**What you will do:** Look through the listing and report every line that has "icon" in it.

**Dataset records:**
══════

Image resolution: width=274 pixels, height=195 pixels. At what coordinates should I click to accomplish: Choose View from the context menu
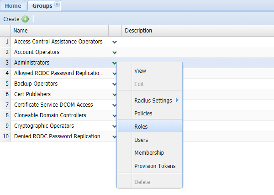point(140,71)
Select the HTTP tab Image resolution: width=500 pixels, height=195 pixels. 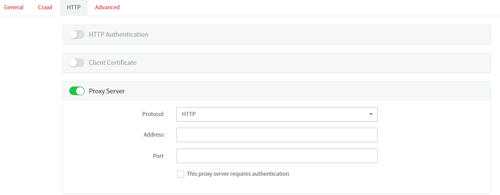point(74,7)
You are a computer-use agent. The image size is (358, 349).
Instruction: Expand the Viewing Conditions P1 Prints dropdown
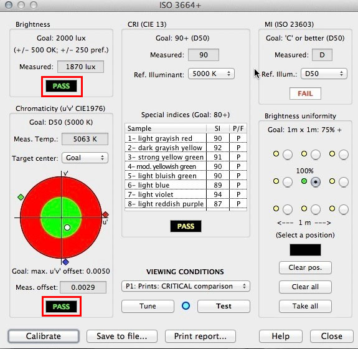(186, 286)
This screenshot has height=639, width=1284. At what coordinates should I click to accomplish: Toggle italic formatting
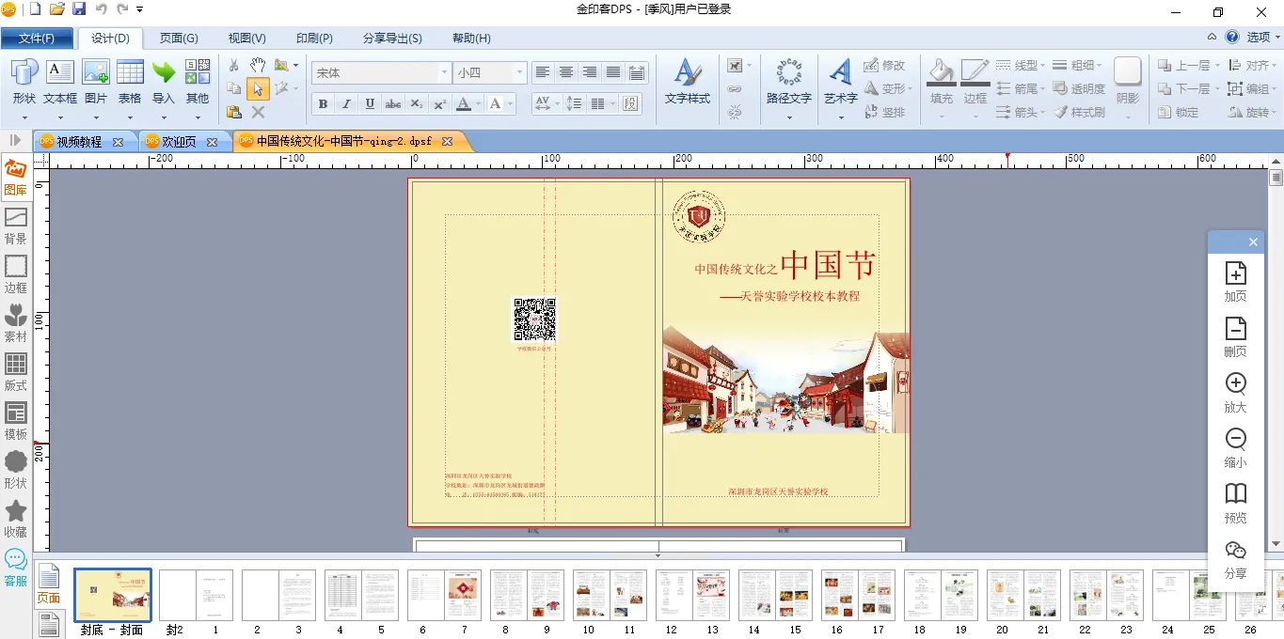tap(346, 104)
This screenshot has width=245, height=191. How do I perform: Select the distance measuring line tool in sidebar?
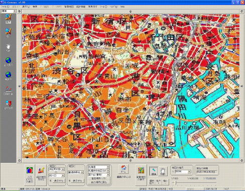(x=8, y=89)
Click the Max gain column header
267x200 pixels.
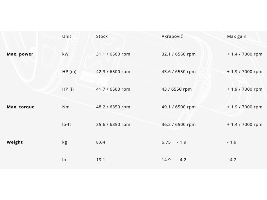pos(236,36)
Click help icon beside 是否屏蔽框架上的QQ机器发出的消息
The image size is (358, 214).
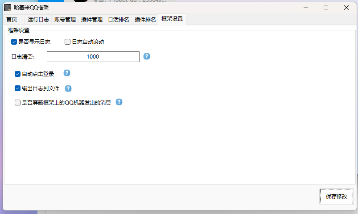119,102
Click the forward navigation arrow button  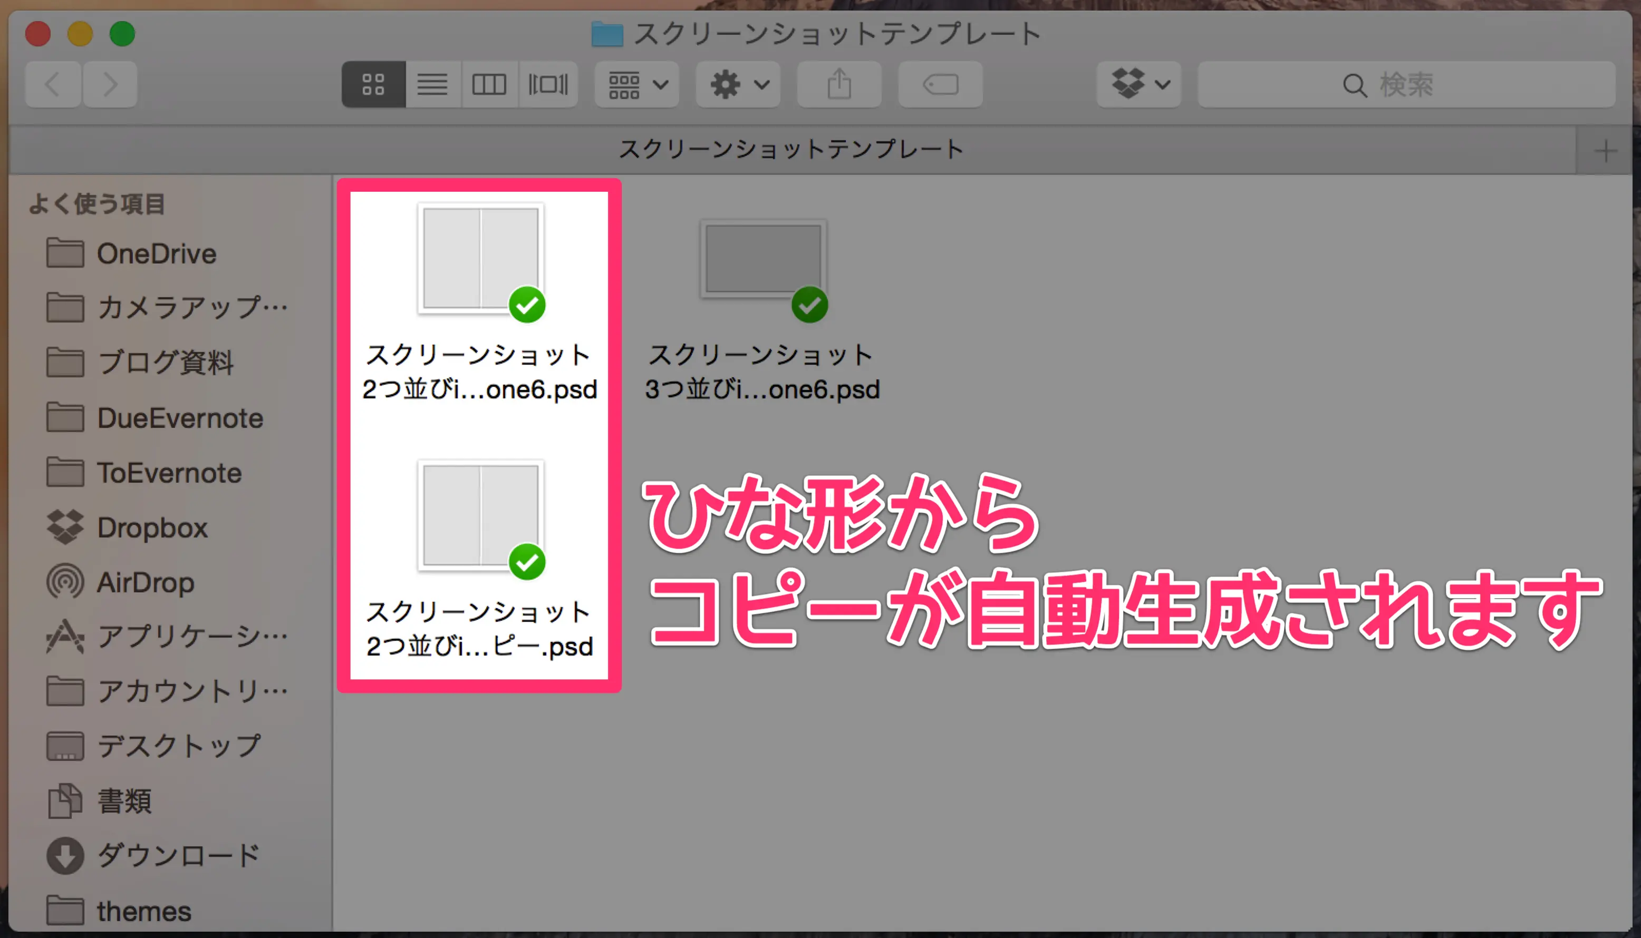click(109, 84)
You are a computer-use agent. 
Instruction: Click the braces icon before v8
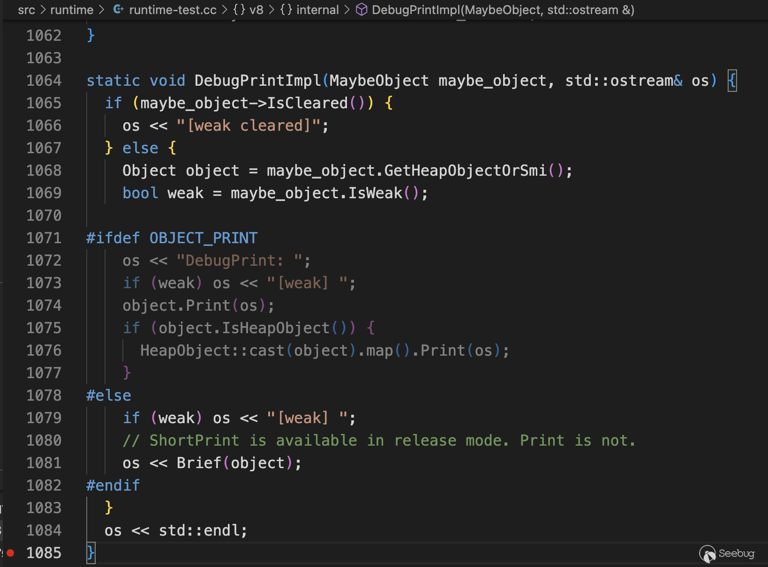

══════

**Solution:**
Click help icon beside 是否屏蔽框架上的QQ机器发出的消息
Instruction: Click the braces icon before v8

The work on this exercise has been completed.